--- Exercise description ---
Could you give back every entry below exactly, with the pictures dropped?

[Saved entries]
——————————
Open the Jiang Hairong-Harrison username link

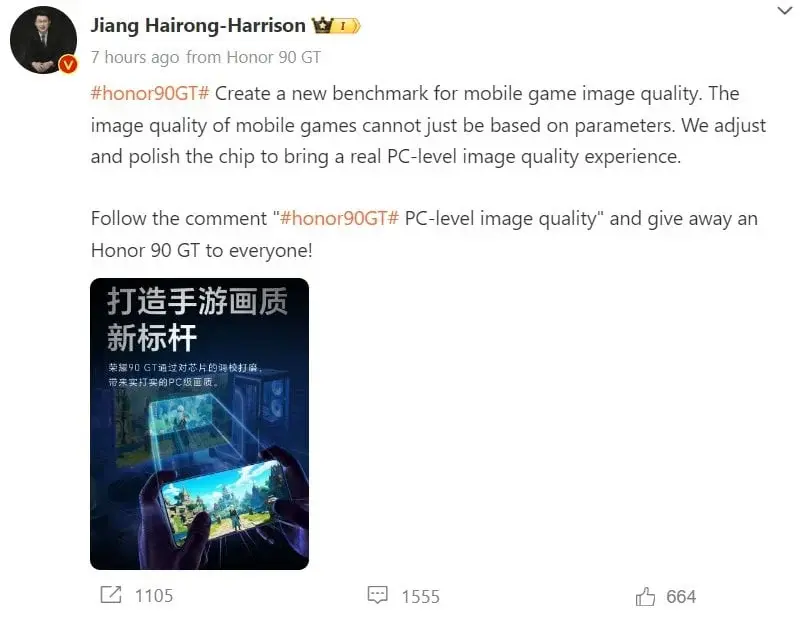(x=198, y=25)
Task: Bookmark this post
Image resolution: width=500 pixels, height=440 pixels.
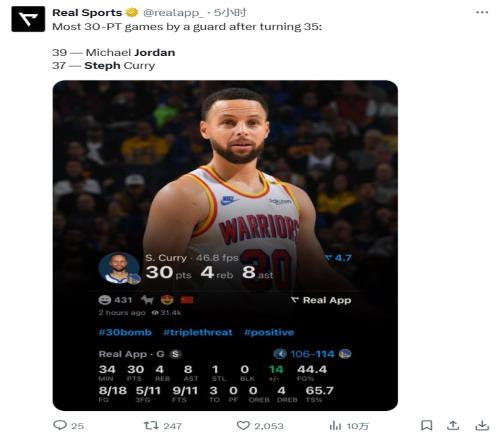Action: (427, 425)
——————————
--- Response below ---
Open the Jiang Hairong-Harrison username link

(x=198, y=25)
Task: Bookmark this post
Image resolution: width=500 pixels, height=440 pixels.
Action: (427, 425)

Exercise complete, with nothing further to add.